Nach Hebräer 10,25 wird es umso ernster. Je näher wir dem Ende der Dinge kommen, desto ernster wird es, sich nicht zu versammeln. Wir sollen solche Versammlungen nicht aufgeben, und das umso mehr, als wir den Tag herannahen sehen.
Das Wort für „sich versammeln“ wird im Neuen Testament nur zweimal in Bezug auf die Gläubigen dieses Zeitalters verwendet:
„Indem wir unser Zusammenkommen nicht versäumen, wie es bei einigen Sitte ist, sondern einander ermuntern, und das umso mehr, je mehr ihr den Tag näher kommen seht“ (Heb 10,25).
Hier hat es mit unserer gegenwärtigen Versammlung hier auf der Erde in christlicher Gemeinschaft zu tun.

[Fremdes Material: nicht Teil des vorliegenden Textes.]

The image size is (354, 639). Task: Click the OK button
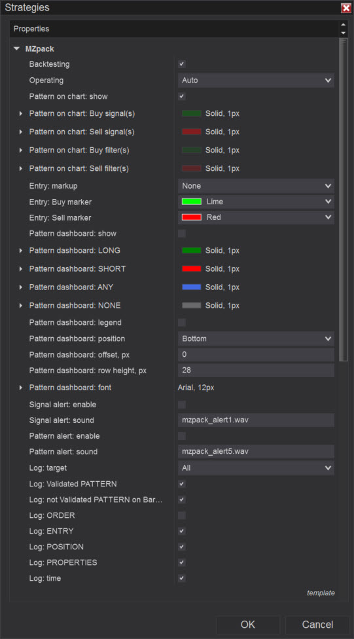coord(248,625)
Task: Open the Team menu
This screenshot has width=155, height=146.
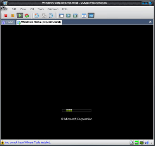Action: (41, 9)
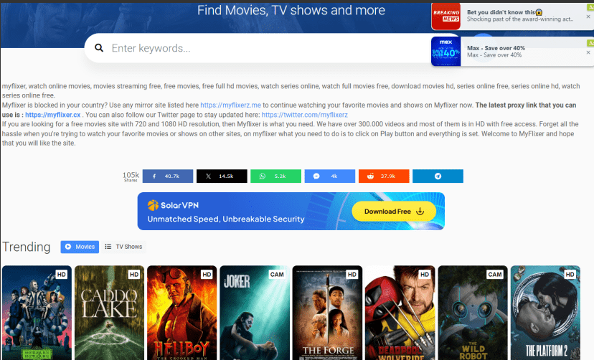594x360 pixels.
Task: Share on X (Twitter) button
Action: pyautogui.click(x=222, y=176)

„Wir bitten euch aber, Brüder, wegen der Ankunft unseres Herrn Jesus Christus und unseres Versammeltwerdens zu ihm hin“ (2. Thes 2,1).
Hier geht es um unser Versammeltwerden um Ihn im Himmel bei der Entrückung.

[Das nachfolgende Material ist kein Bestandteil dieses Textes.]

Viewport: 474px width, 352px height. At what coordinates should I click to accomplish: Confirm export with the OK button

Unser Zusammensein hier scheint also als ein Vorgeschmack auf unser Versammeln um Ihn dort oben in der Herrlichkeit dargestellt zu werden.
Dr. Talmage pflegte ein Verzeichnis der verstorbenen Mitglieder in seiner Gemeinde zu führen. „Fünfhundert versammeln sich hier, fünfundzwanzig oben. Sie haben nur den Wohnsitz gewechselt“, pflegte er zu sagen und fügte dann hinzu, dass die einzige Zeit, in der Christen ein Recht haben, hier abwesend zu sein, die ist, in der sie dort oben anwesend sind. Wir sollten hier unten versammelt sein, bis wir dort oben versammelt sind.
Judas und Thomas waren sich nur in einem Merkmal ähnlich – in ihrer Abwesenheit von der Versammlung der Heiligen. Lasst uns dafür sorgen, dass wir Christen diesen Vergleich nicht auf uns zutreffen lassen.